··· SELECTED PASSAGE

Why does the code below return 11 with this :- #myarray = ("Rohan");
Explaination i got was :- The expression $scalar x $num_times, on the other hand, returns a string containing $num_times copies of $scalar concatenated together string-wise.
So it should give 10 not 11 ...
code is as below :-
print "test:\n";
#myarray = ("Rohan"); # this returns 11
###myarray = ("Rohan","G"); this returns 22
#myarray2 = (#myarray x 2);
#myarray3 = ((#myarray) x 2); #returns Rohan,Rohan and is correct
print join(",",#myarray2,"\n\n");
print join(",",#myarray3,"\n\n");
What’s happening is that the x operator supplies scalar context not just to its right‐hand operand, but also to its left‐and operand as well — unless the LHO is surrounded by literal parens.
This rule is due to backwards compatibility with super‐ancient Perl code from back when Perl didn’t understand having a list as the LHO at all. This might be a v1 vs v2 thing, a v2 vs v3 thing, or maybe v3 vs v4. Can’t quite remember; it was a very long time ago, though. Ancient legacy.
Since an array of N elements in scalar context in N, so in your scenario that makes N == 1 and "1" x 2 eq "11".
Perl is doing exactly what you asked. In the first example, the array is in scalar context and returns its length. this is then concatenated with itself twice. In the second example, you have the array in list context and the x operator repeats the list.

······
··· GIVEN MATERIAL

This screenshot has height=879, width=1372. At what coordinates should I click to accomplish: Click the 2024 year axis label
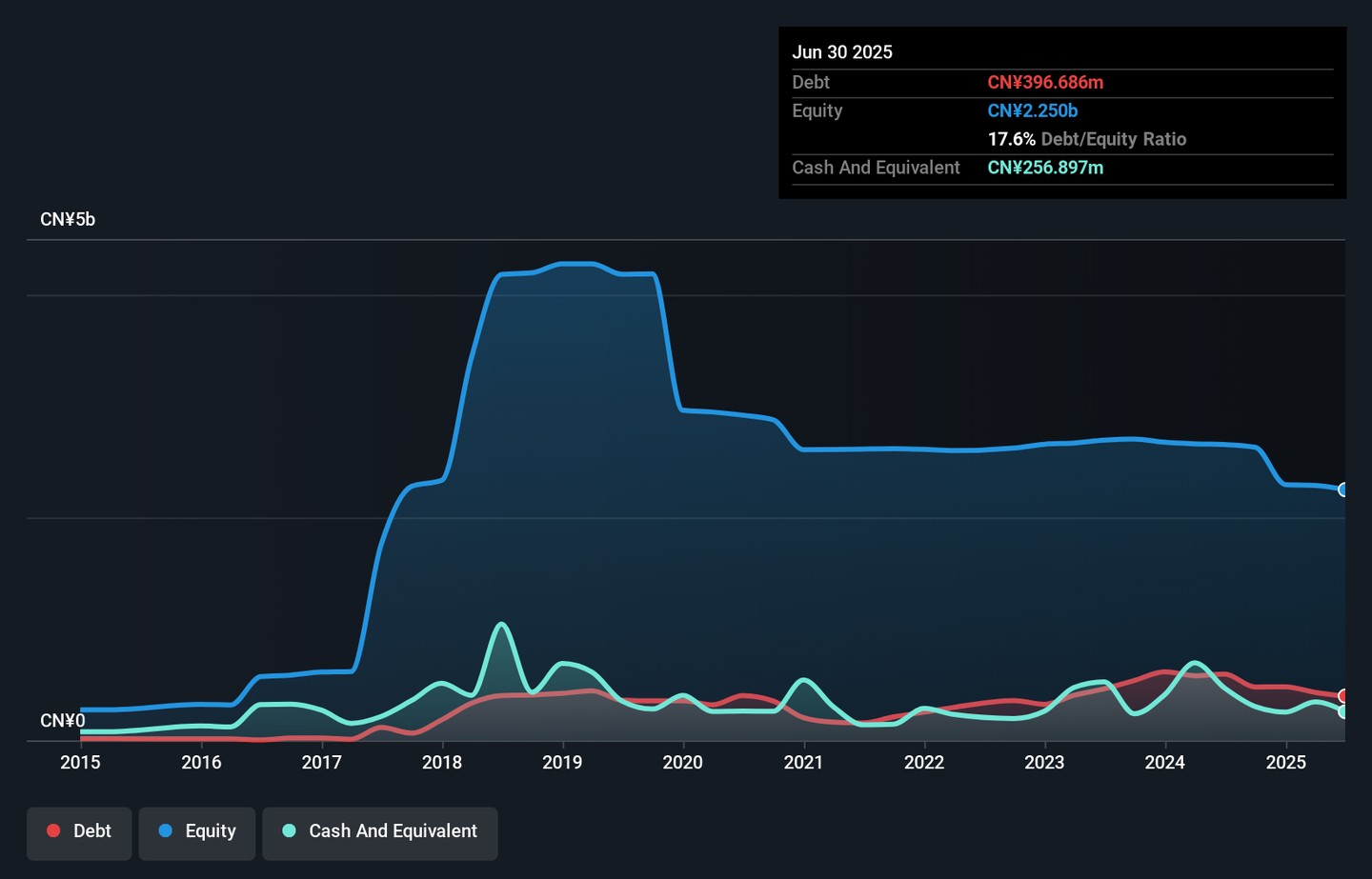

······

REQUIRED TASK 1:
In the Perl thread, what context does the x operator supply to its left-hand operand when that operand is not surrounded by literal parens?
REQUIRED TASK 2:
Reproduce word for word the stretch of the Perl thread from "code is as below" through "though. Ancient legacy.".

FINAL ANSWER 1:
Scalar context.

FINAL ANSWER 2:
code is as below :-
print "test:\n";
#myarray = ("Rohan"); # this returns 11
###myarray = ("Rohan","G"); this returns 22
#myarray2 = (#myarray x 2);
#myarray3 = ((#myarray) x 2); #returns Rohan,Rohan and is correct
print join(",",#myarray2,"\n\n");
print join(",",#myarray3,"\n\n");
What’s happening is that the x operator supplies scalar context not just to its right‐hand operand, but also to its left‐and operand as well — unless the LHO is surrounded by literal parens.
This rule is due to backwards compatibility with super‐ancient Perl code from back when Perl didn’t understand having a list as the LHO at all. This might be a v1 vs v2 thing, a v2 vs v3 thing, or maybe v3 vs v4. Can’t quite remember; it was a very long time ago, though. Ancient legacy.